Supplied text:

- Opening Delimiter -

View of the Hebrews discusses legends of what he called the "bearded white god" Quetzalcoatl and proposes that this "lawgiver" or "Mexican messiah" might have been Moses. Ethan Smith also suggests that this belief held by the people of Mexico at the time of Montezuma allowed the Spanish to easily conquer the country because "the Mexicans mistook the white bearded invaders from the east for the descendants of their long cherished culture-hero Quetzalcoatl." Roberts asks rhetorically if "this character spoken of in the View of the Hebrews" furnished the suggestion of Jesus Christ in the New World in the Book of Mormon.

==Controversy about Roberts's parallels==
While many Mormons are unsurprisingly wont to dismiss the parallels as not indicative that View of the Hebrews is source material for the Book of Mormon and sometimes do so complaining that the comparisons are inexact or the details do not match precisely, the argument that the book was source material, of course, does not imply that all details should match.

==Controversy about Roberts's ultimate beliefs==
Roberts's belief in the Book of Mormon may have been shaken by his research. For instance, a reviewer of the book for The Christian Century wrote that not only did Roberts "have serious doubts" about the Book of Mormon, but that his investigations raised "questions about his own beliefs." Mormon apologists have replied that Roberts must have been playing devil's advocate, because he continued to testify to the truth of the Book of Mormon until his death. Marvin S. Hill has argued, however, "this contention seems strained considering his pleadings at the end of each section that church leaders must offer inspired help." Mormon apologists have also argued that Sterling McMurrin and Brigham D. Madsen, who edited the volume, "misrepresented Roberts's final views about the historicity of Mormon scriptures."

- Closing Delimiter -

Source data:
- Opening Delimiter -

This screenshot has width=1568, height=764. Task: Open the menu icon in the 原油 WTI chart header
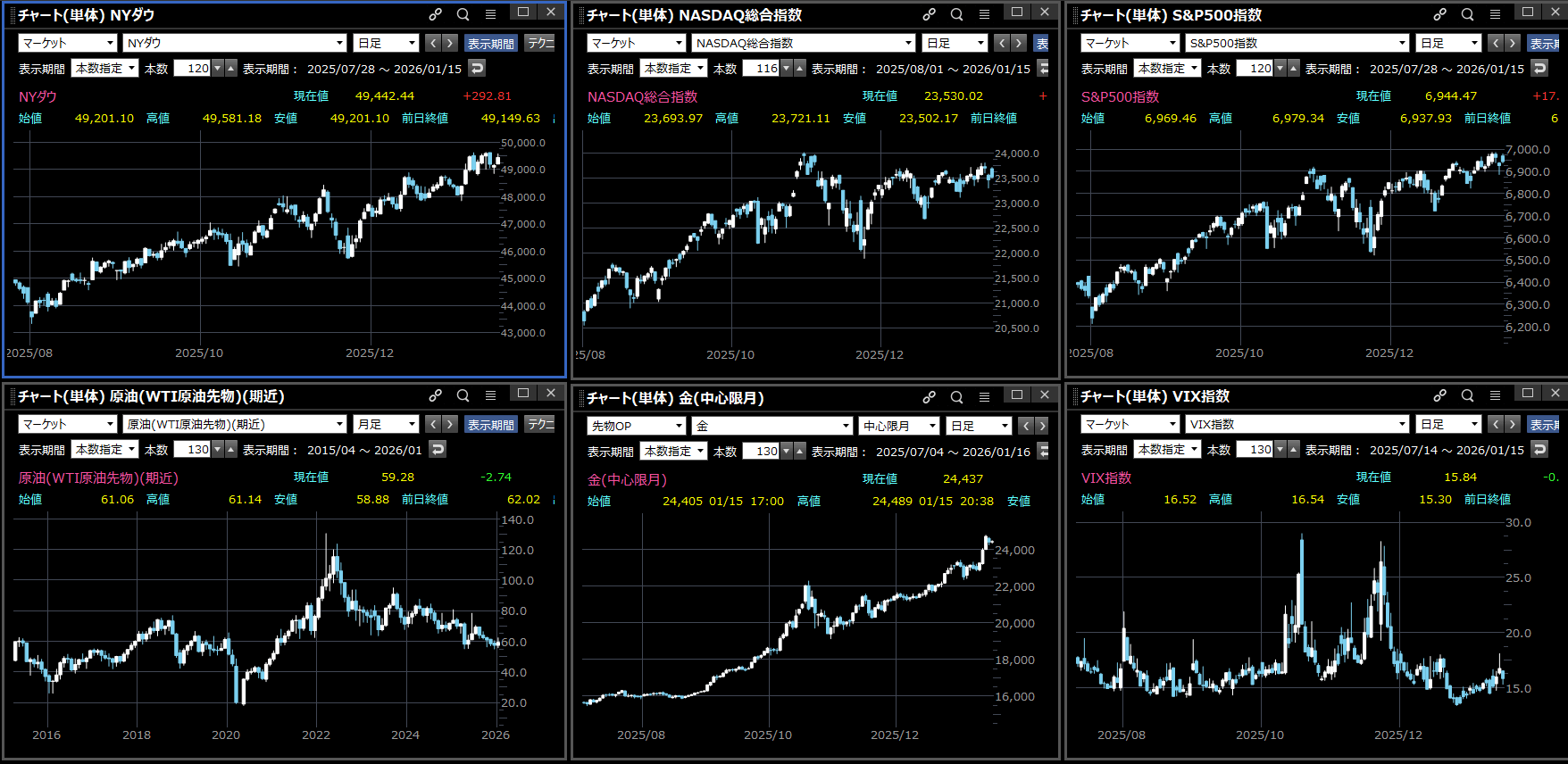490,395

- Closing Delimiter -
- Opening Delimiter -

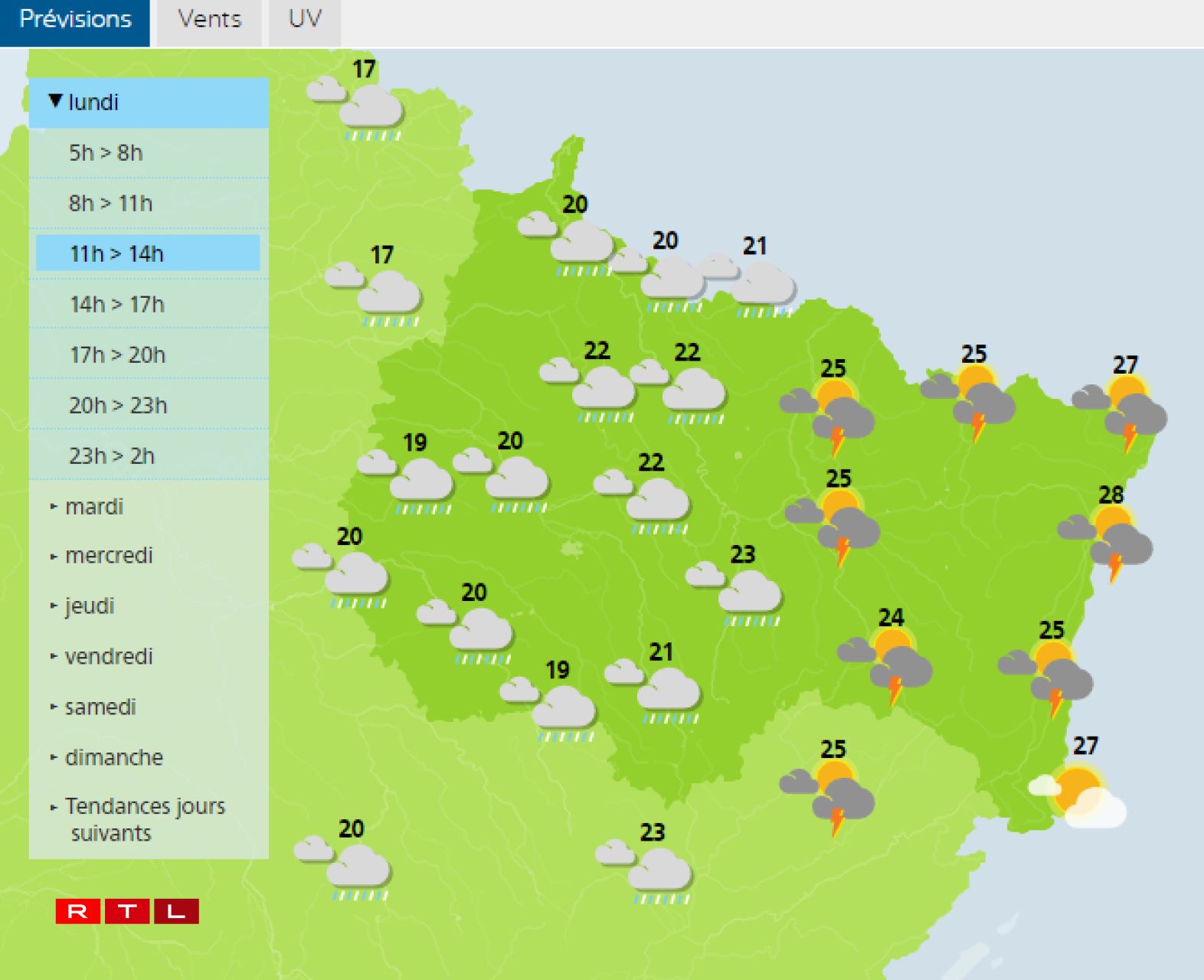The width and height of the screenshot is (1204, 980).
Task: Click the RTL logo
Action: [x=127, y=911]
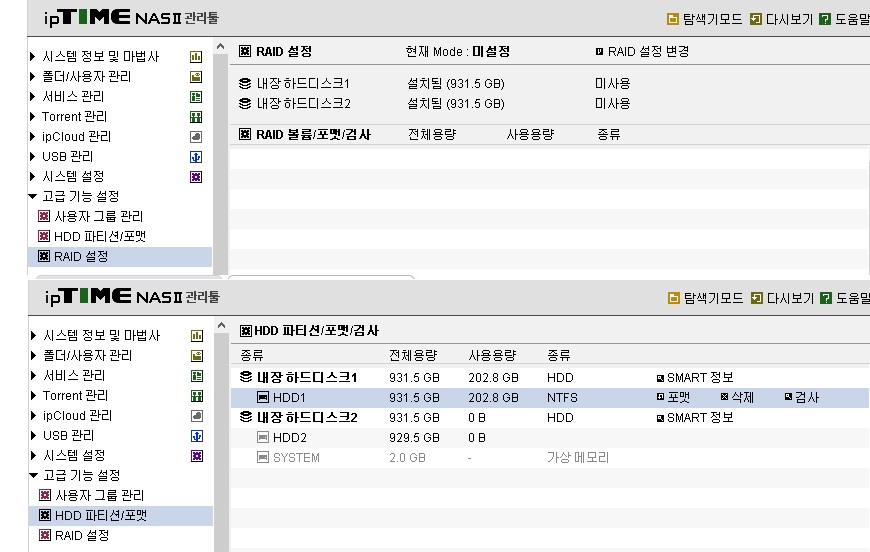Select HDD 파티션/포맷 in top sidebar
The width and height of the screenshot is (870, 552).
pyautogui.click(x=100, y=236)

- Closing Delimiter -
- Opening Delimiter -

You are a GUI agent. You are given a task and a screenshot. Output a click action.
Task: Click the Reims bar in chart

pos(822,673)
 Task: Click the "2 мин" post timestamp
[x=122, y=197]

- Closing Delimiter -

Tasks for this exercise:
**A.** Could you print the part of the passage on Roberts and View of the Hebrews that opens with the words containing "View of the Hebrews discusses" and closes with "Book of Mormon."?
**B.** Can you proceed with the passage on Roberts and View of the Hebrews, starting right after its final sentence?

Answers:
**A.**
View of the Hebrews discusses legends of what he called the "bearded white god" Quetzalcoatl and proposes that this "lawgiver" or "Mexican messiah" might have been Moses. Ethan Smith also suggests that this belief held by the people of Mexico at the time of Montezuma allowed the Spanish to easily conquer the country because "the Mexicans mistook the white bearded invaders from the east for the descendants of their long cherished culture-hero Quetzalcoatl." Roberts asks rhetorically if "this character spoken of in the View of the Hebrews" furnished the suggestion of Jesus Christ in the New World in the Book of Mormon.

**B.**
== Controversy within the LDS Church after the 1985 publication ==
The publication of Roberts's study "caused much protest in some circles in Utah." Sterling McMurrin, a University of Utah philosophy professor, even "charged that there was an unsuccessful effort to have the University of Illinois suppress publication of the study." According to writer Robert Lindsay, "Church leaders struggled to hold back the tide of research and regain control over the past."

In 1996, many years after Roberts's study had been available through Jerald and Sandra Tanner, prominent critics of the church, and more than a decade after the University of Illinois had published Roberts's Study, BYU republished View of the Hebrews.